Though adoption of the VBC unit for compensation of medical transcriptionists was neither the intent nor recommendation of this paper, we recognize that some will choose to adopt it for compensation and strongly encourage those service owners to engage in the same research and analysis outlined in this paper, as well as dialogue with their transcriptionists, in transitioning to this new methodology.

I read this as AHIMA backing down from what was actually published in the white paper. I question why the white paper would recommend adoption by all organizations and specifically include in-house staff if the intent wasn’t to apply the VBC to calculating compensation.

Additionally, let me point out something maybe Laura has forgotten: not all medical transcriptionists – not all members of AHDI, even – work for a hospital or transcription service. I’m not quite sure how Laura could forget this, since she runs a medical transcription service and is obviously a member of AHDI. The suggestion that AHDI would decide to bow out of a task force attempting to set standards involving billing units because it didn’t involve compensation suggests that AHDI isn’t representing the interests of all its members.

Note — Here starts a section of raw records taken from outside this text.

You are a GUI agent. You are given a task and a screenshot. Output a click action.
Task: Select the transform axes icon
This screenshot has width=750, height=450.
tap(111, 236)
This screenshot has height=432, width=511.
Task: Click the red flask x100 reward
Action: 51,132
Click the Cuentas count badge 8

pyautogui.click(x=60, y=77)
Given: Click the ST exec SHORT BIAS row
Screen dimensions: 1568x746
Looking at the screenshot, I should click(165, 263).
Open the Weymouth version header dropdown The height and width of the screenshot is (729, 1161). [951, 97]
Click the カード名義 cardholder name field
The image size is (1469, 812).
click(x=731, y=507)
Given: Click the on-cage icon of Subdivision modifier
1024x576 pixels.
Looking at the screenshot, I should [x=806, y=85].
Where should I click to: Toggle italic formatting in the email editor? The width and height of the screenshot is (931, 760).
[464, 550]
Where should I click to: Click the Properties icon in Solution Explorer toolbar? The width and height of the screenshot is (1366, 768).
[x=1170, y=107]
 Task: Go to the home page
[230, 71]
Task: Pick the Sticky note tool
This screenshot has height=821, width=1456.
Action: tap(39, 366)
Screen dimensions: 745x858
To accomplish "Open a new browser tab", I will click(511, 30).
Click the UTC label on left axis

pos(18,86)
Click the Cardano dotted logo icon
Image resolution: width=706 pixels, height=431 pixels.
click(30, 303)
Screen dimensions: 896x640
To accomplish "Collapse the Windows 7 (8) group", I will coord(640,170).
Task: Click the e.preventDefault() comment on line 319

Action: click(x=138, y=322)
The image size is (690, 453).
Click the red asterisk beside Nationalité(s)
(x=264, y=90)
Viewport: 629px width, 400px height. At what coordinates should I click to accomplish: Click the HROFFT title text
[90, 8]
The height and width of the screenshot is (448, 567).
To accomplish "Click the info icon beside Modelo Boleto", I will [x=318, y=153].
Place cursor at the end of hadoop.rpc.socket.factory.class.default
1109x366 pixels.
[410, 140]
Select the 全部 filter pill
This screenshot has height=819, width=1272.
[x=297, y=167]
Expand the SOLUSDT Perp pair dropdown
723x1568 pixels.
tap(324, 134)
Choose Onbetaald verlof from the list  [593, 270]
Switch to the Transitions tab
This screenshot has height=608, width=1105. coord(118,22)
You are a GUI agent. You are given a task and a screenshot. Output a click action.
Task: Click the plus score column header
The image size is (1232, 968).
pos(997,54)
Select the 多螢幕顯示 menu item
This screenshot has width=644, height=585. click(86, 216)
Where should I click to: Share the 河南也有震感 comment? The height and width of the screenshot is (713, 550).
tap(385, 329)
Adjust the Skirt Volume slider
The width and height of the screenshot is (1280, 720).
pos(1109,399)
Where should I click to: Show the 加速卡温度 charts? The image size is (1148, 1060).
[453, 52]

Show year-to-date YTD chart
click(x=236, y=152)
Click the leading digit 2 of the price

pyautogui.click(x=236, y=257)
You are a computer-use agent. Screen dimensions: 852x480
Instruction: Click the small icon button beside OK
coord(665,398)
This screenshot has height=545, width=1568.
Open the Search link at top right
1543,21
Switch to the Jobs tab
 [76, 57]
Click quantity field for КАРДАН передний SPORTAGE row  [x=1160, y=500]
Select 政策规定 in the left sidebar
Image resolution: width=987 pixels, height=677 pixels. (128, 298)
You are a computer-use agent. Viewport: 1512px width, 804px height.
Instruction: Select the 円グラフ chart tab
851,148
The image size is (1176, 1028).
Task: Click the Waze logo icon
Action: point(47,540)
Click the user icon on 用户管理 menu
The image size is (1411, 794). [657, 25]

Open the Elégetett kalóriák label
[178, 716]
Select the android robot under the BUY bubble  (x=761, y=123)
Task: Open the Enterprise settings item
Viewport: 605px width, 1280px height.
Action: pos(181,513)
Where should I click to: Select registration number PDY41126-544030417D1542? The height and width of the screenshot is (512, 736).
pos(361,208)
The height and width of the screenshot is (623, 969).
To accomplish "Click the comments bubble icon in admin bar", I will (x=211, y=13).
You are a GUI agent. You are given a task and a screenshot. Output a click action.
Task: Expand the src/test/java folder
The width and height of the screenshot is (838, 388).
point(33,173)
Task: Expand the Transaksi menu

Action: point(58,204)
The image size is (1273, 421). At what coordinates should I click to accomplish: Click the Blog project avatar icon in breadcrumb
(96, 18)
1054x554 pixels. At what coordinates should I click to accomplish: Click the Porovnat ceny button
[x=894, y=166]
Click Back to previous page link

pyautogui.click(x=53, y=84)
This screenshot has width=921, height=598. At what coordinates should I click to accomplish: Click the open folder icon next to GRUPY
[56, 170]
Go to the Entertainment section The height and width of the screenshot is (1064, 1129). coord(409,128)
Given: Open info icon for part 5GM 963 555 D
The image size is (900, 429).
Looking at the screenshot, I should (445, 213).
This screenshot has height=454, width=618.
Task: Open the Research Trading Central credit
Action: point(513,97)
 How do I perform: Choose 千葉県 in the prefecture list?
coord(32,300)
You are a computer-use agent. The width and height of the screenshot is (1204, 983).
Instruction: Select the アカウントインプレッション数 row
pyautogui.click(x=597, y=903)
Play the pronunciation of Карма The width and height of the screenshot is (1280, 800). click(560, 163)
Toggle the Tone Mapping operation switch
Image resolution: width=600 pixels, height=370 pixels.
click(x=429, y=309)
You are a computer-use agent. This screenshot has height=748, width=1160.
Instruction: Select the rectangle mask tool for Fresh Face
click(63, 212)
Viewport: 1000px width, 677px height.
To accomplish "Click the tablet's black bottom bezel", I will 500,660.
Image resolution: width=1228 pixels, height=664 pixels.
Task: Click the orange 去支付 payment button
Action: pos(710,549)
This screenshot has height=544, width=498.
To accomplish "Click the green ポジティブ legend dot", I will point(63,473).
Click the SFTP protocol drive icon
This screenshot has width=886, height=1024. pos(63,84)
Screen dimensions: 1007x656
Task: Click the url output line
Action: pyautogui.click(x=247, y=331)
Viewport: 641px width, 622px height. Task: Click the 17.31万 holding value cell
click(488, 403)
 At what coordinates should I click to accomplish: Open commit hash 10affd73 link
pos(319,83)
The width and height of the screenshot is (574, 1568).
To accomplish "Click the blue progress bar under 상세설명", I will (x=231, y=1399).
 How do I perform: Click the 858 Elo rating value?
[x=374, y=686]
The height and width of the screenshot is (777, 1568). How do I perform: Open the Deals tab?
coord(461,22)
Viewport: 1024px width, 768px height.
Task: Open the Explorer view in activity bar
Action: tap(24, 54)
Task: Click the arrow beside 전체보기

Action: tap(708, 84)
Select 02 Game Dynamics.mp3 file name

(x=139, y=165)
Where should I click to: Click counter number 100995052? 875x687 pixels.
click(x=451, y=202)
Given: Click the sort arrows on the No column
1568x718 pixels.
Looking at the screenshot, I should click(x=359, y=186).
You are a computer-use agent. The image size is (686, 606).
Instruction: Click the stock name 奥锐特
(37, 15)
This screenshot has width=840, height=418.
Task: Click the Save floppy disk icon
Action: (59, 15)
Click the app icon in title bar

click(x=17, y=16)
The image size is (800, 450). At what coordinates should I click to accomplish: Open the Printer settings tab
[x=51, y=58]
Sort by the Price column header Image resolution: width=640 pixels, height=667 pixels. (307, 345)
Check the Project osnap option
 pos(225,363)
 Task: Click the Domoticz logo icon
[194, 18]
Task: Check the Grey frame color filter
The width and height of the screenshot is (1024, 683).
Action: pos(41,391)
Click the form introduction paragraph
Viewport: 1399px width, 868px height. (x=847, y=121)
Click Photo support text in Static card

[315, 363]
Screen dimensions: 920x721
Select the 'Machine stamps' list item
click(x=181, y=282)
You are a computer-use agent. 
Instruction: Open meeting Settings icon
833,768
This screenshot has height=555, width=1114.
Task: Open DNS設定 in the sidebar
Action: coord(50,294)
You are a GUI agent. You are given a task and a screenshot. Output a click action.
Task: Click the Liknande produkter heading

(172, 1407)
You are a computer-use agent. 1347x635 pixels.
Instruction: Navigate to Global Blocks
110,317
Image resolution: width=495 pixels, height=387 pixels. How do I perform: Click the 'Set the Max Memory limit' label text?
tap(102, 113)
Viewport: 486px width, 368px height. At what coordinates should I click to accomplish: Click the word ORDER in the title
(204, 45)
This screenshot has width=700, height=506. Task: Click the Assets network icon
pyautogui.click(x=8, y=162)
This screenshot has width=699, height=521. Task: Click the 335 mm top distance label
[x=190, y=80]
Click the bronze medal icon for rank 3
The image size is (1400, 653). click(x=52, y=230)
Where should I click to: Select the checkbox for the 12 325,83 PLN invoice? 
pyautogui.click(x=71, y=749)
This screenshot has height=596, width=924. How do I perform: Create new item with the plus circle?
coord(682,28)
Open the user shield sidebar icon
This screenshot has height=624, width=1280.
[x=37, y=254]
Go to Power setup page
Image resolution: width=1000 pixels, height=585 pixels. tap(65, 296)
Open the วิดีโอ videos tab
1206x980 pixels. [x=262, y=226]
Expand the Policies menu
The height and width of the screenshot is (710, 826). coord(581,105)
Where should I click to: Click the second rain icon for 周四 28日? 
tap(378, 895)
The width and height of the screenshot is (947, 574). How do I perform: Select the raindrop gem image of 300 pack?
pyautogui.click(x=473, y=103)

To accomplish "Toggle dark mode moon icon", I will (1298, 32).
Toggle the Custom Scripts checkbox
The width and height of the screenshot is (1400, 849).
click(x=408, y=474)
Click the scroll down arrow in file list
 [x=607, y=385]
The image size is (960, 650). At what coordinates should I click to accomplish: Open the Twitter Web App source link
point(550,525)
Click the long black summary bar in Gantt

Perhaps AHDI didn’t bow out; maybe it was never invited to the table. If that was the case, it demonstrates the weak position AHDI has in the healthcare documentation community.

In all fairness, Laura does make the point that the “standard” is being applied in a detrimental way that was most likely not intended and that AHDI did say it was not in favor of the VBC without adjusting equivalent pay. This is, in fact, stated in the white paper:

Financial analysis must be completed to establish the equivalent VBC pricing in comparison with the existing rate and unit of measure. The company must then ensure the counting and financial applications are properly configured to support the new method for consistency and verifiability. As mentioned previously, comparative modeling showing each method side-by-side on invoices will more than likely be required.

The same problem came into play when the 65-character standard was enacted. But that doesn’t excuse AHDI from taking a back seat in any attempt to set standards that impact the industry. The fact that there were problems associated with the 65-character line standard, which AAMT ultimately backed away from as a result of these issues, isn’t a reason to bow out of any further attempts to set standards that will impact transcriptionists, the industry and compensation. I would argue, in fact, that it was an opportunity (now lost) to take the lead to make sure billing standards that could impact compensation would not be used to the detriment of transcriptionists.